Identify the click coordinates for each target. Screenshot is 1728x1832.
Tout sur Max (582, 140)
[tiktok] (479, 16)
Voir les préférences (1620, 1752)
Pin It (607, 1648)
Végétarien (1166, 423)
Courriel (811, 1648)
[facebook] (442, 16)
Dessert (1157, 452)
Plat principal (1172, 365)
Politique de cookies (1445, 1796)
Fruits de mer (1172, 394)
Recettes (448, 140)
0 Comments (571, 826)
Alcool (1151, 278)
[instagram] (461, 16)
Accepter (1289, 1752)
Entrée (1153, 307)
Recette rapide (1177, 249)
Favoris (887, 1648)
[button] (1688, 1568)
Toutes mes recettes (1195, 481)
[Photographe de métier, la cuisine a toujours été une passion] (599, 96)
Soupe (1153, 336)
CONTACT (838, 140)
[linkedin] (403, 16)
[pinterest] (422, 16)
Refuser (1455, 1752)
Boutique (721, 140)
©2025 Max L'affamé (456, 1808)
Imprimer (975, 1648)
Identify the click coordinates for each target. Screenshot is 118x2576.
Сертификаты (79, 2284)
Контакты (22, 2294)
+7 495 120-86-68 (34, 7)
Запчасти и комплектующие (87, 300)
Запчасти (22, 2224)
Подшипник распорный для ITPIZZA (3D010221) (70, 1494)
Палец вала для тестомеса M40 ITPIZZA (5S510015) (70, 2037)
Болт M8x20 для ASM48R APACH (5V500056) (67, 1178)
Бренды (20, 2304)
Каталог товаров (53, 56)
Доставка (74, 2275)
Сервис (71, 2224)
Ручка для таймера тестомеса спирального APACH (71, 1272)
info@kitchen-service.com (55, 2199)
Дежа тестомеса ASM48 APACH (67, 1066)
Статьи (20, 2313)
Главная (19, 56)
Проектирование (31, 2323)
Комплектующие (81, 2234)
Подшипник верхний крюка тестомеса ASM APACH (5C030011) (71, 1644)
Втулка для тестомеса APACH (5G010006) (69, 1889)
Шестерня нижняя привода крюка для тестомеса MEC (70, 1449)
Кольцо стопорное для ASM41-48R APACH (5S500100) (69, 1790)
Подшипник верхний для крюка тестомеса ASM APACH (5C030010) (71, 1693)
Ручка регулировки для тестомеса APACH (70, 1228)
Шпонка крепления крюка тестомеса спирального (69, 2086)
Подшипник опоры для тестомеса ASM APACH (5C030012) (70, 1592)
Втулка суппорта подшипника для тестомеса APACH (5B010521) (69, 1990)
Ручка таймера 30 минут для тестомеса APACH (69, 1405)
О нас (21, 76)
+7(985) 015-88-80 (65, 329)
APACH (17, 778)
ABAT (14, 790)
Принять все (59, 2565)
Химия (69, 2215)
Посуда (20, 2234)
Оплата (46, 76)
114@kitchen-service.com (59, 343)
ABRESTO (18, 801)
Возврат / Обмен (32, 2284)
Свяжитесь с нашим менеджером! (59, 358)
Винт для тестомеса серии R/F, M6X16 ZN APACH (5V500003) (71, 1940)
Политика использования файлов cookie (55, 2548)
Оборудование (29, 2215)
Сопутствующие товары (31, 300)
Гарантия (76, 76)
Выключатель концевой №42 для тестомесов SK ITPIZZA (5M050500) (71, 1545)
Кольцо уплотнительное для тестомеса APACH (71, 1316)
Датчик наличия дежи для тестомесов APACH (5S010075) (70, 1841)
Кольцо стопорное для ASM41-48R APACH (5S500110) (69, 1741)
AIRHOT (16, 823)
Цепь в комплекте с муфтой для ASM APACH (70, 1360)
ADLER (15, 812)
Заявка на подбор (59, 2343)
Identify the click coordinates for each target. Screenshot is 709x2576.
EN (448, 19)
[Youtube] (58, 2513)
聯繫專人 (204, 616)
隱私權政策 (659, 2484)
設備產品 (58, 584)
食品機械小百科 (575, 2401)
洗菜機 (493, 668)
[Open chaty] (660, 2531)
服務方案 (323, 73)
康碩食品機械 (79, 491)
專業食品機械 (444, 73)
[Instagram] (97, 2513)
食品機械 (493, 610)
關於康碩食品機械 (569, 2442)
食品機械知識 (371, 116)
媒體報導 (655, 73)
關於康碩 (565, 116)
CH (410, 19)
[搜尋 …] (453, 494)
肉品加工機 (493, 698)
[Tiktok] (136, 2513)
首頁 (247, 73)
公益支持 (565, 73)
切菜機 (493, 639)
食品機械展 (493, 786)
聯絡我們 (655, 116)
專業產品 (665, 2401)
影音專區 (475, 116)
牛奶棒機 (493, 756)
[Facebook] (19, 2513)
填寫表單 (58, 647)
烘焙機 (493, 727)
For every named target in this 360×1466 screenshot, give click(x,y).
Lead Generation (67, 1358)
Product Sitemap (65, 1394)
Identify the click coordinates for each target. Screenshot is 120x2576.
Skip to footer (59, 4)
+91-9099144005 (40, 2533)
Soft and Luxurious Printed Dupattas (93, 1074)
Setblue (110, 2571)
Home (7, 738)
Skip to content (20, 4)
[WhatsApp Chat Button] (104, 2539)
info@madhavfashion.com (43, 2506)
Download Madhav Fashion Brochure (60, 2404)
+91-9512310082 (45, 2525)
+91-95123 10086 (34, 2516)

Exercise goal ->
Find the word "Кольцо" in the entries. Copy each line that holds it.

Response to this task ->
Кольцо стопорное для ASM41-48R APACH (5S500100) (69, 1790)
Кольцо уплотнительное для тестомеса APACH (71, 1316)
Кольцо стопорное для ASM41-48R APACH (5S500110) (69, 1741)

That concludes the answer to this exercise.